**Exercise brief:**
Can you give the listing again from the line with "Task: Expand the description property" through the end of the listing, with "Screen dimensions" swapped for "Screen size" and everything else left unchanged?

**Recorded data:**
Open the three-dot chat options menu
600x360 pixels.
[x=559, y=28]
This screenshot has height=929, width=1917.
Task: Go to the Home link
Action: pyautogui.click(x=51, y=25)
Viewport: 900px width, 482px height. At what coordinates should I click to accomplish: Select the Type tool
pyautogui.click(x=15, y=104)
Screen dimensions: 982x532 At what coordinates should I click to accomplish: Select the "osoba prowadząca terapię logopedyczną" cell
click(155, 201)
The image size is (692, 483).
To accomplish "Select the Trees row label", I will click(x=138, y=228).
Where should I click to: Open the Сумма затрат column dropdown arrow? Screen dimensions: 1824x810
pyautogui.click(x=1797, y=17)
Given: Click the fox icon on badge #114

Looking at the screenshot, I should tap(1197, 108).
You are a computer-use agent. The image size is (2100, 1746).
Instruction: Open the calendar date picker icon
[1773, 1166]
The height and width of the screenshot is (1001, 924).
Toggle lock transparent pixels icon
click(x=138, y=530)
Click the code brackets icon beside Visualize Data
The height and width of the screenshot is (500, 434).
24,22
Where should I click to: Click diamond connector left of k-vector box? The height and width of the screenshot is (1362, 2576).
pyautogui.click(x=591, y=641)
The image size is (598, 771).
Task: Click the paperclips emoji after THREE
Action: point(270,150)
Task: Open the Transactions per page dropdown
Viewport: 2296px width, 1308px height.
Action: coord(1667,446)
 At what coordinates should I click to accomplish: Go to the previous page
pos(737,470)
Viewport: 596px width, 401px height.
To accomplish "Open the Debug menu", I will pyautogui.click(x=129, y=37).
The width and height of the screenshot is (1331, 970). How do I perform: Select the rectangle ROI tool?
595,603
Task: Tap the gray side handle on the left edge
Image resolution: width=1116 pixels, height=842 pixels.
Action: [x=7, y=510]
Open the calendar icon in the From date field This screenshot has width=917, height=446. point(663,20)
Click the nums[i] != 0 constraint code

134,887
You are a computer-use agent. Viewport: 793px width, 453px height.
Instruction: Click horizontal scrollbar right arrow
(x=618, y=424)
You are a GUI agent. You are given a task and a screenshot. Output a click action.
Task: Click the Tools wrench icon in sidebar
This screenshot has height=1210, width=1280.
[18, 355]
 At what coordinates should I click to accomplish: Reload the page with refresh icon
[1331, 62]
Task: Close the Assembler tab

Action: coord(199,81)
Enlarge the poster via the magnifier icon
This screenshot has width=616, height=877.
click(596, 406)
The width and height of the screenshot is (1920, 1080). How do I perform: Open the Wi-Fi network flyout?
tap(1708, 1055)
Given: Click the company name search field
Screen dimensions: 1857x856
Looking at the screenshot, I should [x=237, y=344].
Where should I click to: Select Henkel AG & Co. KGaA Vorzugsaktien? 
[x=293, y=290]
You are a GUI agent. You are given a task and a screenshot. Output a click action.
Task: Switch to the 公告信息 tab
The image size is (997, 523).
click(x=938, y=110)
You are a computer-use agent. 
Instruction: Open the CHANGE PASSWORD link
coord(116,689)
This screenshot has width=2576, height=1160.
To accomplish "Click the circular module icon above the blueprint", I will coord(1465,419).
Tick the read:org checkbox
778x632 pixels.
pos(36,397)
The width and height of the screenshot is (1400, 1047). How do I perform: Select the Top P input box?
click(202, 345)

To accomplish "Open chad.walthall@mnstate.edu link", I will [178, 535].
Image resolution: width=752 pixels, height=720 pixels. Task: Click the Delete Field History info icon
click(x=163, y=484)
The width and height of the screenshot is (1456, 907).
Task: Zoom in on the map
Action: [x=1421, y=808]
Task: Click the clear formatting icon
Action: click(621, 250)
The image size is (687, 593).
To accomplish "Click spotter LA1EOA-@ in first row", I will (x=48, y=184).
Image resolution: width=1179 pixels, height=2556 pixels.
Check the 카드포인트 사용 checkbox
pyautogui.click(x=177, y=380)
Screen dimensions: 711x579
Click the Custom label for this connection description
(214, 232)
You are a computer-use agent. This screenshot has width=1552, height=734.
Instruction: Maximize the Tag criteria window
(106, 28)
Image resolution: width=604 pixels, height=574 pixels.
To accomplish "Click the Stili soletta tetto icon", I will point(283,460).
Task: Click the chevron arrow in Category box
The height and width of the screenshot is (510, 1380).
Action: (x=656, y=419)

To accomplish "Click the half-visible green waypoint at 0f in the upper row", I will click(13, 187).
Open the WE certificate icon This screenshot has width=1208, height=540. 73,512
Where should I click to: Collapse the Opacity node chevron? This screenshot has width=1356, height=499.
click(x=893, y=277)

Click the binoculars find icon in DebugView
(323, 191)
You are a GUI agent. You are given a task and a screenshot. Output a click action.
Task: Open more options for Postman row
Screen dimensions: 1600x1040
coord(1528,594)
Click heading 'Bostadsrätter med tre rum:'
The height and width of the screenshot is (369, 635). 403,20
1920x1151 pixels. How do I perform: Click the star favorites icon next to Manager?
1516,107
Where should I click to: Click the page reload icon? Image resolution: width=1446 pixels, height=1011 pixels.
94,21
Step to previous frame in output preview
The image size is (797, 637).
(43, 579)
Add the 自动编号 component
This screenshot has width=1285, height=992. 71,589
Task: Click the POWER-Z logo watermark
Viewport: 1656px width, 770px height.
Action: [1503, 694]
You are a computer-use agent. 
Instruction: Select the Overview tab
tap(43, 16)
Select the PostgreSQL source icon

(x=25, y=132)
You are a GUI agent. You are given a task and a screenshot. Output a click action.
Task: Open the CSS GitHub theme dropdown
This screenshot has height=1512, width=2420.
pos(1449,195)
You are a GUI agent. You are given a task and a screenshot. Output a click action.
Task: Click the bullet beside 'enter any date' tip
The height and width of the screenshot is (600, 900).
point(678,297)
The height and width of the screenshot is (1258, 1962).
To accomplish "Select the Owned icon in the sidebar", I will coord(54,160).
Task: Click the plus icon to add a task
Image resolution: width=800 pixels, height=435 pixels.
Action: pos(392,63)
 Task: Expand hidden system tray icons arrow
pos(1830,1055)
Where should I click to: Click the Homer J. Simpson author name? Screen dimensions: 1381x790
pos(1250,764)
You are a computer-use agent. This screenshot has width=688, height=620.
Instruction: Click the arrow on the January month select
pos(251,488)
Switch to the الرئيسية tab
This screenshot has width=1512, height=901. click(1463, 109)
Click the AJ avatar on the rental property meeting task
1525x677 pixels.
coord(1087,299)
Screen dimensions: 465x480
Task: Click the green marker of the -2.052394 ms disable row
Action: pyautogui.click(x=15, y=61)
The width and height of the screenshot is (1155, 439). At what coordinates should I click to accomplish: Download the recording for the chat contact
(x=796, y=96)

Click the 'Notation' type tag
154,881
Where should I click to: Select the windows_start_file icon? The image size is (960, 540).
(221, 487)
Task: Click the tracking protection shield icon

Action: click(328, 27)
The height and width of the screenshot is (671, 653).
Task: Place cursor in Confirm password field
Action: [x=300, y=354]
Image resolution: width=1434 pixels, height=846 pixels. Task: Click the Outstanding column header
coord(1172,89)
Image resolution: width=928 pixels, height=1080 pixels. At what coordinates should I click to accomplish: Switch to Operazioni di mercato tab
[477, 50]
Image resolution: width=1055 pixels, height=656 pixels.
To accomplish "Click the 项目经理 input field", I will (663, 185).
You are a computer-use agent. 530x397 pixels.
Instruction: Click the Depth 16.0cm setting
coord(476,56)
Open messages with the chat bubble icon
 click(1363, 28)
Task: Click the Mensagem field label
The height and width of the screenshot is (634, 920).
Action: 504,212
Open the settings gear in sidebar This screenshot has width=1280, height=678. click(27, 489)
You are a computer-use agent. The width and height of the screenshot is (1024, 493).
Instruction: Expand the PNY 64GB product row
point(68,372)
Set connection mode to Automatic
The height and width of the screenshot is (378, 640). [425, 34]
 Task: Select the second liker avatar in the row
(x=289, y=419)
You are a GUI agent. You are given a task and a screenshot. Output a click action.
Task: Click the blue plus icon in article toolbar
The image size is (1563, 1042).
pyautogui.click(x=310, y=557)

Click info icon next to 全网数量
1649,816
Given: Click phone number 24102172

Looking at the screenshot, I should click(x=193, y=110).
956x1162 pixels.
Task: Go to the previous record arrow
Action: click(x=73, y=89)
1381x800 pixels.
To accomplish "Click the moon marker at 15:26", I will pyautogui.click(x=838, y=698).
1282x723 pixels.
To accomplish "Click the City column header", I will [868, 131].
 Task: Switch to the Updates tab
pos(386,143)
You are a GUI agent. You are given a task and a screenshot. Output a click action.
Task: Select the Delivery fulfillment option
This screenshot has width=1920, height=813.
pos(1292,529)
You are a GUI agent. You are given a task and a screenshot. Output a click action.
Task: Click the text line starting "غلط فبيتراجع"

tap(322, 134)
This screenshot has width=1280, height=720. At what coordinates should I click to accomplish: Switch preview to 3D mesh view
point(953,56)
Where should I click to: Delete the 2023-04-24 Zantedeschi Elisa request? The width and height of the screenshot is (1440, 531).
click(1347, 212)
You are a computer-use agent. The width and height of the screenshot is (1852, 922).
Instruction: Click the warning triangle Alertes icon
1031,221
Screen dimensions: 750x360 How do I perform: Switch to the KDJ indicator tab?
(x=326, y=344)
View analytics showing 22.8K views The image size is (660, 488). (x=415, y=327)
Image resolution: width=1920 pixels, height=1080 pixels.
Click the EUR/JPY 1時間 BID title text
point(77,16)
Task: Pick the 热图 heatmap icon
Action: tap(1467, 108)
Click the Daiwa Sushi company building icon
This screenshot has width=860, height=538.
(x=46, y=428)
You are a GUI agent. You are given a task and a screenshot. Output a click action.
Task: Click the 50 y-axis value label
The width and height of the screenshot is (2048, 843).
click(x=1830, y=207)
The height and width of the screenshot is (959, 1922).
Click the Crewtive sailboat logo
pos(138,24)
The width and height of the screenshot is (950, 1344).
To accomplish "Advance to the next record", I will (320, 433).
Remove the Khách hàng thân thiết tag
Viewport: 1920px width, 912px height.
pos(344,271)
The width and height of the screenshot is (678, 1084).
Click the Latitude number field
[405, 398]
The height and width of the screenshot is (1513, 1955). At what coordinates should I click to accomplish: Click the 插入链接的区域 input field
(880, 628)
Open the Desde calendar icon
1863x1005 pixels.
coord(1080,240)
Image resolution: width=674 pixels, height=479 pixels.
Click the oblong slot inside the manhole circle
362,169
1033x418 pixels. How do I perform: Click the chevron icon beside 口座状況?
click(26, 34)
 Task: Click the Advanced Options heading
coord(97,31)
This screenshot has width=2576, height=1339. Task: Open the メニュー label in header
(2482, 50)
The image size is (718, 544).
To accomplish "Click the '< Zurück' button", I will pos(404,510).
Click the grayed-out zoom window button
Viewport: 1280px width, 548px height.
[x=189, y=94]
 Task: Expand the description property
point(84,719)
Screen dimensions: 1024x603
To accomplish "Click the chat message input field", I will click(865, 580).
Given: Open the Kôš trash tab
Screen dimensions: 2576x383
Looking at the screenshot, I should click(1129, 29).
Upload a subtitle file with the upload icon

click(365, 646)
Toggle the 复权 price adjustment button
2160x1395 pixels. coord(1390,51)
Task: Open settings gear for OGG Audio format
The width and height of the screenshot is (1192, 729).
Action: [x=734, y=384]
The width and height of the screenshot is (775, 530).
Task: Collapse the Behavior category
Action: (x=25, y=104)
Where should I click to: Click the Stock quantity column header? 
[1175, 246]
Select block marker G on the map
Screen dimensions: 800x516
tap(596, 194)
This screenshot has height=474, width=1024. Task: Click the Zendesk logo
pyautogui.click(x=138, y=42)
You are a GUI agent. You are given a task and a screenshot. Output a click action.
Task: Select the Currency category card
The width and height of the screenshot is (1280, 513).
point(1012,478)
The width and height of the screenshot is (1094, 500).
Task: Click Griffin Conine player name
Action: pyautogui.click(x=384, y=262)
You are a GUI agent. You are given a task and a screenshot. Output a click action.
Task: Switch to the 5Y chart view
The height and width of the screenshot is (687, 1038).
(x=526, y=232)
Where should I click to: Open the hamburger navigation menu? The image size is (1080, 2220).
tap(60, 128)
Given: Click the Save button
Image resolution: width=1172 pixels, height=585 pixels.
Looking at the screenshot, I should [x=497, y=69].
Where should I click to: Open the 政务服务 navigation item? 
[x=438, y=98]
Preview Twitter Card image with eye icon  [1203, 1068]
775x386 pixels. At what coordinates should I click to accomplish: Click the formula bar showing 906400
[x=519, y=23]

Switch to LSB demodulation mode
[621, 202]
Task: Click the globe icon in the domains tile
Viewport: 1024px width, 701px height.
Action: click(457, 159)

**Complete answer:**
 Task: Expand the description property
point(84,719)
Screen size: 1024x603
To accomplish "Click the chat message input field", I will click(865, 580).
Given: Open the Kôš trash tab
Screen size: 2576x383
Looking at the screenshot, I should click(1129, 29).
Upload a subtitle file with the upload icon

click(365, 646)
Toggle the 复权 price adjustment button
2160x1395 pixels. coord(1390,51)
Task: Open settings gear for OGG Audio format
The width and height of the screenshot is (1192, 729).
Action: [x=734, y=384]
The width and height of the screenshot is (775, 530).
Task: Collapse the Behavior category
Action: (x=25, y=104)
Where should I click to: Click the Stock quantity column header? 
[1175, 246]
Select block marker G on the map
Screen size: 800x516
tap(596, 194)
This screenshot has height=474, width=1024. Task: Click the Zendesk logo
pyautogui.click(x=138, y=42)
You are a GUI agent. You are given a task and a screenshot. Output a click action.
Task: Select the Currency category card
The width and height of the screenshot is (1280, 513).
point(1012,478)
The width and height of the screenshot is (1094, 500).
Task: Click Griffin Conine player name
Action: pyautogui.click(x=384, y=262)
You are a GUI agent. You are given a task and a screenshot. Output a click action.
Task: Switch to the 5Y chart view
The height and width of the screenshot is (687, 1038).
(x=526, y=232)
Where should I click to: Open the hamburger navigation menu? The image size is (1080, 2220).
tap(60, 128)
Given: Click the Save button
Image resolution: width=1172 pixels, height=585 pixels.
Looking at the screenshot, I should [x=497, y=69].
Where should I click to: Open the 政务服务 navigation item? 
[x=438, y=98]
Preview Twitter Card image with eye icon  [1203, 1068]
775x386 pixels. At what coordinates should I click to accomplish: Click the formula bar showing 906400
[x=519, y=23]

Switch to LSB demodulation mode
[621, 202]
Task: Click the globe icon in the domains tile
Viewport: 1024px width, 701px height.
Action: click(457, 159)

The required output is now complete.